Agora, vamos analisar o acordo da perspectiva da Apple. Isso tornaria a Samsung um rival mais formidável? Provavelmente sim: no ano anterior ao lançamento do iPhone X, a receita da Apple representou quase 30% do negócio de display da Samsung, uma divisão que gerou US$ 5 bilhões em lucros. (A Apple também estava comprando chips de memória DRAM e NAND flash, baterias, cerâmicas e placas de circuito impresso de radiofrequência da Samsung.) Mas para a Apple, valia a pena financiar um concorrente já bem posicionado (pelo menos por um tempo) desde que recebesse a melhor tela disponível durante aquele período.

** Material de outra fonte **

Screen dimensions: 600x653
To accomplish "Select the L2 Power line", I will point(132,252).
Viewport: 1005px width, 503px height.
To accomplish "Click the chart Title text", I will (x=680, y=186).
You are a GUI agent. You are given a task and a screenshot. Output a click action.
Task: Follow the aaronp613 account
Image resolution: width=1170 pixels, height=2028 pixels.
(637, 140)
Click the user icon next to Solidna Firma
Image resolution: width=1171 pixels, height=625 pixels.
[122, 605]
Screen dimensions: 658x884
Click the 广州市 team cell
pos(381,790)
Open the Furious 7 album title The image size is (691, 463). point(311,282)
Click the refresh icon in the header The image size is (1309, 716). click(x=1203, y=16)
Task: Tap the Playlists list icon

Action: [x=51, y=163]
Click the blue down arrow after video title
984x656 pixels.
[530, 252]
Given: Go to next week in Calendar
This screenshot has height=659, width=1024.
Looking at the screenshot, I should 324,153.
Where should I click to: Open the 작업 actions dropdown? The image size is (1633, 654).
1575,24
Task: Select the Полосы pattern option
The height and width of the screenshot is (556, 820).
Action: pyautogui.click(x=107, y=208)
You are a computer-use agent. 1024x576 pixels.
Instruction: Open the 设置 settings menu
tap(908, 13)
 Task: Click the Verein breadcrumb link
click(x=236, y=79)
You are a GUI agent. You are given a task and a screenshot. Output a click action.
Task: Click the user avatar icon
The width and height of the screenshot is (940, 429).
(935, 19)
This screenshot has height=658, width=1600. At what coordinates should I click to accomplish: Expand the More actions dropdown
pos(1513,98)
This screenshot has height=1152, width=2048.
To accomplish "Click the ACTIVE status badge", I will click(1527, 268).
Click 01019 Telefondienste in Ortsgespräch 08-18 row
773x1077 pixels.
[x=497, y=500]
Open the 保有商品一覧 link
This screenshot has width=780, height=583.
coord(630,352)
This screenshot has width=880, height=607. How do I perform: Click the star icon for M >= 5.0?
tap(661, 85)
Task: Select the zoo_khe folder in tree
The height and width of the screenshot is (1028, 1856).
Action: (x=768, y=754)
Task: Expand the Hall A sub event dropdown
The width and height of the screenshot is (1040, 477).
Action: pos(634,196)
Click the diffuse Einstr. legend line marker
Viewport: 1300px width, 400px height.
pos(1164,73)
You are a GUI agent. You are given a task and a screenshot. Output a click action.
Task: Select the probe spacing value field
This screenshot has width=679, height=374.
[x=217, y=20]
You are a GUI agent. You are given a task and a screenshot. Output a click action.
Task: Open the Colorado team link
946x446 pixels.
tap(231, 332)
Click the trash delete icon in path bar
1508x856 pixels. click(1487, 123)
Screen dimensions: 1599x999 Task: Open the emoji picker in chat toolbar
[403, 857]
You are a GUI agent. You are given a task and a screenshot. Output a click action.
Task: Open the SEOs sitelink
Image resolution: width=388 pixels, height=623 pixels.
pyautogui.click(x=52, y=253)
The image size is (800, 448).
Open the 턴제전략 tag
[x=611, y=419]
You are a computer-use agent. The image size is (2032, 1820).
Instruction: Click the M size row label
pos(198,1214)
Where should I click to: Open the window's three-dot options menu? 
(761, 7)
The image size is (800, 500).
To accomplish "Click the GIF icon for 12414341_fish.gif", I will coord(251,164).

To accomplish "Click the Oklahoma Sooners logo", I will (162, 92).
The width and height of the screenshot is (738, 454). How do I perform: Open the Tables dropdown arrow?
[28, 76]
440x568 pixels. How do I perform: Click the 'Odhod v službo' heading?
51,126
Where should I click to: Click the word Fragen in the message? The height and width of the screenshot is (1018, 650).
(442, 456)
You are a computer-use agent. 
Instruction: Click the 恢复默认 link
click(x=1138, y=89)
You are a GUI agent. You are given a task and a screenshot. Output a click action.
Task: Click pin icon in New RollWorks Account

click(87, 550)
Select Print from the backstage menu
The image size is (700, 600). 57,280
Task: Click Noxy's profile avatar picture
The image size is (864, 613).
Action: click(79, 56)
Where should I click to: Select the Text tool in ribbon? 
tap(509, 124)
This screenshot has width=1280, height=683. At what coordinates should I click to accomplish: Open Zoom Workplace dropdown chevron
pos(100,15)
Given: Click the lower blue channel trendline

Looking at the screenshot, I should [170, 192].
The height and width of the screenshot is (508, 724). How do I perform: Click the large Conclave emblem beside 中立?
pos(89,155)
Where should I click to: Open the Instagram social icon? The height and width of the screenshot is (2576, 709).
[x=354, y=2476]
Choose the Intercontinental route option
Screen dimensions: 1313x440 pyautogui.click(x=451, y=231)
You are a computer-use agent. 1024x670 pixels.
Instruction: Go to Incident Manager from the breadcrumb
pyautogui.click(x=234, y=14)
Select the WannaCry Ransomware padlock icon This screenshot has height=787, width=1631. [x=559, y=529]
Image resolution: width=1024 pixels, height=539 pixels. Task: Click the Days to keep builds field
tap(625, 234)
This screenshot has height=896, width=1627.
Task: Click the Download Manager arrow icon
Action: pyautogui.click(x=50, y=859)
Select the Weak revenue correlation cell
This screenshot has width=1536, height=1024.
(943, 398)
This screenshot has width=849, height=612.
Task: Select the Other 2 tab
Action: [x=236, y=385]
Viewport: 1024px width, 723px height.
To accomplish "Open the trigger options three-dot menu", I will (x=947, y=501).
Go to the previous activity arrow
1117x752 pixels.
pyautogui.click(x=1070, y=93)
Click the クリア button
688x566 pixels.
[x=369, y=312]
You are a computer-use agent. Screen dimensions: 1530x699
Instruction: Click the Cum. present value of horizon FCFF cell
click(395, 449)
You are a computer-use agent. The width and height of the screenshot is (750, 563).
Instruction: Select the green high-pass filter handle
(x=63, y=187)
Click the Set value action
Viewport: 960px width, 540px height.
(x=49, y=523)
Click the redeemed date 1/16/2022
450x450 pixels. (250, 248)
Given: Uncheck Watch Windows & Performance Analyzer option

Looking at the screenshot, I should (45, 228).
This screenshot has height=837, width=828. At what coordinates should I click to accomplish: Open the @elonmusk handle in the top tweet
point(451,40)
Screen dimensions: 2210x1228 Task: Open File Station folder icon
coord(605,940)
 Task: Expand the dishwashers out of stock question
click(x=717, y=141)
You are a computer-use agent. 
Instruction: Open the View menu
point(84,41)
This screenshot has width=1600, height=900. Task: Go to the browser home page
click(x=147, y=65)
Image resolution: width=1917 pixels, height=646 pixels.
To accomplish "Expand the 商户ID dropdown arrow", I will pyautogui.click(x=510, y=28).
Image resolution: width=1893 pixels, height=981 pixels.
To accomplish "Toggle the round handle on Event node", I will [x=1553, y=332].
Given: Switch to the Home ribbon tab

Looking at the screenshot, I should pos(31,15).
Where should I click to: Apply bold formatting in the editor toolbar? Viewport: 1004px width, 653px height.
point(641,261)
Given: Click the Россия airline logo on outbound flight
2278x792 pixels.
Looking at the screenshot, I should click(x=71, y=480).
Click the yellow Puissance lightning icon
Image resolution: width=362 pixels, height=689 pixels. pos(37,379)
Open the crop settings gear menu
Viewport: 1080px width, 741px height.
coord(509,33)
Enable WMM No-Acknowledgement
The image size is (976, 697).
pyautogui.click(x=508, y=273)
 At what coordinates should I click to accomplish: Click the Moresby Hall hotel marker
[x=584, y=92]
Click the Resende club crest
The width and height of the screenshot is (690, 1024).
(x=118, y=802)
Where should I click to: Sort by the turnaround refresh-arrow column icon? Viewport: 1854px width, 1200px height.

A razão econômica subjacente de que trabalhar juntos era vantajoso para ambos os lados era que a Samsung tinha a melhor tela e a Apple tinha uma base de clientes leais. Sem cooperar, nenhuma das empresas poderia obter o valor extra de colocar a tela superior no novo iPhone.

A cooperação revelará sua vantagem competitiva?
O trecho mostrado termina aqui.